## DIRECTIONS
Revise the records from their beginning through the line containing "Action: click(x=467, y=338)", replacing "globe icon" with "earth icon" and leaving everything else untouched.

## start DATA EXTRACT

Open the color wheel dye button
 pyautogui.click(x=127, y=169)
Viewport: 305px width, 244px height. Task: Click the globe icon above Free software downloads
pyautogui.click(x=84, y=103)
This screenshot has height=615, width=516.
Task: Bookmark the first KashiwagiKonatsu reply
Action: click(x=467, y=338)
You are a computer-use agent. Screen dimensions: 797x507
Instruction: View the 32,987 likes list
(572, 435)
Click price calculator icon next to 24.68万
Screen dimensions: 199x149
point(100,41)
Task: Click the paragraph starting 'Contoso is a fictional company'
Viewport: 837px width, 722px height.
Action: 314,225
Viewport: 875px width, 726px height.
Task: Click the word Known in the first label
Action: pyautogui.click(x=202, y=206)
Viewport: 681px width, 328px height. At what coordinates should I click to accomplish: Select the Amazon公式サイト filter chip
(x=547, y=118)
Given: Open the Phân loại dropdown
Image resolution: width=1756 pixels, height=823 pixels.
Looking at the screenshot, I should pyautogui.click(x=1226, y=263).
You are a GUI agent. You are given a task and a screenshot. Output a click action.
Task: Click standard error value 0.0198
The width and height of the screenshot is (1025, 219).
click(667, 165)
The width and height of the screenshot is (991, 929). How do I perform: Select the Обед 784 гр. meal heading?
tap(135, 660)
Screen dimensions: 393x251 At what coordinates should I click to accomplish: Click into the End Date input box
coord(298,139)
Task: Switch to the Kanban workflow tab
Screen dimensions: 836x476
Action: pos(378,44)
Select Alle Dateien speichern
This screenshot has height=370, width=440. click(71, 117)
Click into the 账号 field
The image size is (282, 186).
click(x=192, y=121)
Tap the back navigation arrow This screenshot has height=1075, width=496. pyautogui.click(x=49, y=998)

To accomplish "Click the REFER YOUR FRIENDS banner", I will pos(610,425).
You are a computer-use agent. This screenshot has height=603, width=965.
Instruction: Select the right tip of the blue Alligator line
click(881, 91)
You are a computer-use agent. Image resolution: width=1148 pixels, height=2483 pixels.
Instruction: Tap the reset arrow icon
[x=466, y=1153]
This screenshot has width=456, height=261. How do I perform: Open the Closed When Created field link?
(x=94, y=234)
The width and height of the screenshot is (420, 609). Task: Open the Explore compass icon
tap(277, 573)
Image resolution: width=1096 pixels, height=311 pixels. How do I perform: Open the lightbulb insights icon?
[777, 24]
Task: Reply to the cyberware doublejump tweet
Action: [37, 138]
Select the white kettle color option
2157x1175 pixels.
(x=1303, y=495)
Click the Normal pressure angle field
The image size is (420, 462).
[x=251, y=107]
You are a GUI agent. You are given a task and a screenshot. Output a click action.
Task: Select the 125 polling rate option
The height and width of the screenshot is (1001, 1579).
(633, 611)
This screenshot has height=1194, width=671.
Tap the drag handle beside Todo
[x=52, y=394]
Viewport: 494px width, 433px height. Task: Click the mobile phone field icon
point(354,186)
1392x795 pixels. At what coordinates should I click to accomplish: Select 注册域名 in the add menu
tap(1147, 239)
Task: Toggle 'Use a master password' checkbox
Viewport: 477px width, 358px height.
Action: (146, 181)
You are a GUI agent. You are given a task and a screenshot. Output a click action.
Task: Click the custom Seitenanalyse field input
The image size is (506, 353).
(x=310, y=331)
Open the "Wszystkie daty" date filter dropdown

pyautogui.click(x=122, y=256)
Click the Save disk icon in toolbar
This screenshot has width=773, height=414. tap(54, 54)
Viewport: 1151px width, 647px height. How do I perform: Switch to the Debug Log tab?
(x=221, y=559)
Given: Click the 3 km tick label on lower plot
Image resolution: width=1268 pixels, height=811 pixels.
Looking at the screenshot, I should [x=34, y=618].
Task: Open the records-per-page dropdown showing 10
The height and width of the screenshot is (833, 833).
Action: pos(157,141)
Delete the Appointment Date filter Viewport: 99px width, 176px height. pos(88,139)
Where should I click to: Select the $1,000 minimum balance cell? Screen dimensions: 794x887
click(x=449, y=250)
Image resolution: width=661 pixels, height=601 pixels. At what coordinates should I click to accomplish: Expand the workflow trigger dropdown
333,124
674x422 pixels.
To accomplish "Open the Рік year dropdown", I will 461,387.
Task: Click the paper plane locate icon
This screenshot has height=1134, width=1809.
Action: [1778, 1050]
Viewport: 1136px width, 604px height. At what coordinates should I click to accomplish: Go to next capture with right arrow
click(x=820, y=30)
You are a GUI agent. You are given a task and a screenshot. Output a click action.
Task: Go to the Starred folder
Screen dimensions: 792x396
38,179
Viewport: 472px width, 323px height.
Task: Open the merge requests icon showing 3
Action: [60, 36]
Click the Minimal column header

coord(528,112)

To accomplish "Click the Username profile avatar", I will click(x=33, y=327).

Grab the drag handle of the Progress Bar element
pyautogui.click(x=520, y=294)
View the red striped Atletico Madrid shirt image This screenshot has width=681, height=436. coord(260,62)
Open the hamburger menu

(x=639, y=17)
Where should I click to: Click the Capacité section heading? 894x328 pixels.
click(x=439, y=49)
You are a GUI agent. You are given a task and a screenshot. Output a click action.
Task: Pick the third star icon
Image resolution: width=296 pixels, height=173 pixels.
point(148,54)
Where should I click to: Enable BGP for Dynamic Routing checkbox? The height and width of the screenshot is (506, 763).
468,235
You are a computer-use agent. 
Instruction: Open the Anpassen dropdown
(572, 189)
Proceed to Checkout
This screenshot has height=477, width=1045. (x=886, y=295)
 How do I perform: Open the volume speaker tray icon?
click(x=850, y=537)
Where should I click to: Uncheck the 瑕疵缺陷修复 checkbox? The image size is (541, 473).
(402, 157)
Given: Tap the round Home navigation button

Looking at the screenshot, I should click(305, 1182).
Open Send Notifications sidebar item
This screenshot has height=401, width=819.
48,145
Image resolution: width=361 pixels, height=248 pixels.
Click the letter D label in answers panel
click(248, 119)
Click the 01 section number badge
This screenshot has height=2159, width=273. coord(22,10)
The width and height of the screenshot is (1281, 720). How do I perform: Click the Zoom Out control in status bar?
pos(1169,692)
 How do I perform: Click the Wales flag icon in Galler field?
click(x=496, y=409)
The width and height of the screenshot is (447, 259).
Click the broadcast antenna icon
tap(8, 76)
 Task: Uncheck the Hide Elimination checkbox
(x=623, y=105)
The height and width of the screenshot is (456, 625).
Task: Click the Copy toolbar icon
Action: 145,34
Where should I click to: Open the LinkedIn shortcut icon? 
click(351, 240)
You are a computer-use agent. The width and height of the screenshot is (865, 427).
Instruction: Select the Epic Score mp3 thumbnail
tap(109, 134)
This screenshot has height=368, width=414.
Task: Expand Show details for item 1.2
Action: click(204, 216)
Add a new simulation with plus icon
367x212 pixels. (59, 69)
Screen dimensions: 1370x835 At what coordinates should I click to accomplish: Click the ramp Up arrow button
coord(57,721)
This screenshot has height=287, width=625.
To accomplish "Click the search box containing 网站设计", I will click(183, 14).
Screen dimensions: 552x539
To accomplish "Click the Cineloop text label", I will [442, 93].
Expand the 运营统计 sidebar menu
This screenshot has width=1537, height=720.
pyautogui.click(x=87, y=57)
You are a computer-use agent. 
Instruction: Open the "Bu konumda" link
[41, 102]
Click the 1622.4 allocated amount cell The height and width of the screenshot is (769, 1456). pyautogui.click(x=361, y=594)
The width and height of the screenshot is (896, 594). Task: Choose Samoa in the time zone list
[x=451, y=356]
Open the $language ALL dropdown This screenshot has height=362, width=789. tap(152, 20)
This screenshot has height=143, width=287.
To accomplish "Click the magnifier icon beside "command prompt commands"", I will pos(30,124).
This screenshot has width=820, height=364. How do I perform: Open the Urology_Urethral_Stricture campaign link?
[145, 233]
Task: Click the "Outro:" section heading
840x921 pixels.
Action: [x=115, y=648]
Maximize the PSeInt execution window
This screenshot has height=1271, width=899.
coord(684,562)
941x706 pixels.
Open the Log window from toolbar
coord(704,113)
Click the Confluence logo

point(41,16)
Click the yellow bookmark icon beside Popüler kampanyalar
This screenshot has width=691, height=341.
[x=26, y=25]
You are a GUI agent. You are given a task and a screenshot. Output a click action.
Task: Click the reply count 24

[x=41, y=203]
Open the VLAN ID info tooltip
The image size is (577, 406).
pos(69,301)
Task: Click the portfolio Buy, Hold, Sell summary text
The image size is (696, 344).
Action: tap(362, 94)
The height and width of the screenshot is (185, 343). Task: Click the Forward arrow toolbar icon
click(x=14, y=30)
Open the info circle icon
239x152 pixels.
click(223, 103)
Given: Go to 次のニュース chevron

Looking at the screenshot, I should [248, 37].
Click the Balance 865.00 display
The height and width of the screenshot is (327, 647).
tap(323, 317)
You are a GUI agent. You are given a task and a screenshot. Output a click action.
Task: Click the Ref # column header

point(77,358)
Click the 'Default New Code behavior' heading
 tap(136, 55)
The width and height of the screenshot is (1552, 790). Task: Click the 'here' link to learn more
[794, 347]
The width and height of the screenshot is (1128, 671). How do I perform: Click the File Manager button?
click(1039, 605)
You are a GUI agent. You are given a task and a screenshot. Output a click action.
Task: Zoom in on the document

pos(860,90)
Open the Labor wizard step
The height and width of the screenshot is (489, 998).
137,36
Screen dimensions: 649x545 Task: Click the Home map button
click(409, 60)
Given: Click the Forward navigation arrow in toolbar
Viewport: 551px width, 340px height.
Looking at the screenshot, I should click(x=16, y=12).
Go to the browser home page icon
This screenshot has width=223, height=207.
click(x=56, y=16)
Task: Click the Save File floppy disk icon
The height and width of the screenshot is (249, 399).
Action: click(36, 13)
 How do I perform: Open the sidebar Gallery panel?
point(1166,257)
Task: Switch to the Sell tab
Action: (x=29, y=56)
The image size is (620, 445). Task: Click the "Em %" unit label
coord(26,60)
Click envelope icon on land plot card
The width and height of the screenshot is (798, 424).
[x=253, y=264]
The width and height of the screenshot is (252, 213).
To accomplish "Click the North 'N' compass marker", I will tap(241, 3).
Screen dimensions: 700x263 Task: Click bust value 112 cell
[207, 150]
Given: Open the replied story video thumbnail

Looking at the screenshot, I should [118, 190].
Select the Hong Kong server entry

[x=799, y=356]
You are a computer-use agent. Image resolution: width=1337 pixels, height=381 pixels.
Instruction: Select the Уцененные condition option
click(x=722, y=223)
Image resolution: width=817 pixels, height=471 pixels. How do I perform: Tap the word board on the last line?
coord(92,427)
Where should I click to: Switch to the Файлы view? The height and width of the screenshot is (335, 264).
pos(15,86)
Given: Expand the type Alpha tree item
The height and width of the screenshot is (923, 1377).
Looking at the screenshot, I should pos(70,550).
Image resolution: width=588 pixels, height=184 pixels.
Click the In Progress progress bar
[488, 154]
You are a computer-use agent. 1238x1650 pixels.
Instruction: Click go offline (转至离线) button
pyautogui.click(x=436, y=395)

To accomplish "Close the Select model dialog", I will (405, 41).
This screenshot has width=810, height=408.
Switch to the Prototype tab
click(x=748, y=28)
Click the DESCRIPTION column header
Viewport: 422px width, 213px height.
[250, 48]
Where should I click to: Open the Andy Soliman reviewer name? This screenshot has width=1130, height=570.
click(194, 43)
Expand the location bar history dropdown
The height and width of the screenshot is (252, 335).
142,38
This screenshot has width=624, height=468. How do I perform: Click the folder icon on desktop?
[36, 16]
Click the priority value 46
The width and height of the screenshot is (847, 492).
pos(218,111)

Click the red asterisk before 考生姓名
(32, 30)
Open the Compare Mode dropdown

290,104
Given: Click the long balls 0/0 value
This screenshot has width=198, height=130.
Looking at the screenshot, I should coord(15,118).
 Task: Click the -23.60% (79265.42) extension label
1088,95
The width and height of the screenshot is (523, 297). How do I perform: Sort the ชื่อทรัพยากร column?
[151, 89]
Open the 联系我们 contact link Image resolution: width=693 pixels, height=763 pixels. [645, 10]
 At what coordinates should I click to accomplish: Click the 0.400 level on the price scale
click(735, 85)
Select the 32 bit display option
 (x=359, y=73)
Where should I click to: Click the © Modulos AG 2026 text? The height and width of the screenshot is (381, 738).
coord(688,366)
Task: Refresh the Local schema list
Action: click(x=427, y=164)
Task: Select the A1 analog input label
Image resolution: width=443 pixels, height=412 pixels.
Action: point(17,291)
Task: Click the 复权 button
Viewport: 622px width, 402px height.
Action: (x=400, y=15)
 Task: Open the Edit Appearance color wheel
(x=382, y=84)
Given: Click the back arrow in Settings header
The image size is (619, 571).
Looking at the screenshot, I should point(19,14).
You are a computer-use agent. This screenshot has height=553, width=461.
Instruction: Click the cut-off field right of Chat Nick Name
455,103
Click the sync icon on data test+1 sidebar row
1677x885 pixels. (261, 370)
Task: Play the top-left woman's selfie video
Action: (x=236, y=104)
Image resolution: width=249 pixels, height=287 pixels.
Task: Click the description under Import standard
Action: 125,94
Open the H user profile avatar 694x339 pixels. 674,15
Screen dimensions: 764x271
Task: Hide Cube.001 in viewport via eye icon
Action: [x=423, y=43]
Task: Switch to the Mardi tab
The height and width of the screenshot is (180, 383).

## end DATA EXTRACT

## REPLY
Open the color wheel dye button
 pyautogui.click(x=127, y=169)
Viewport: 305px width, 244px height. Task: Click the earth icon above Free software downloads
pyautogui.click(x=84, y=103)
This screenshot has height=615, width=516.
Task: Bookmark the first KashiwagiKonatsu reply
Action: click(x=467, y=338)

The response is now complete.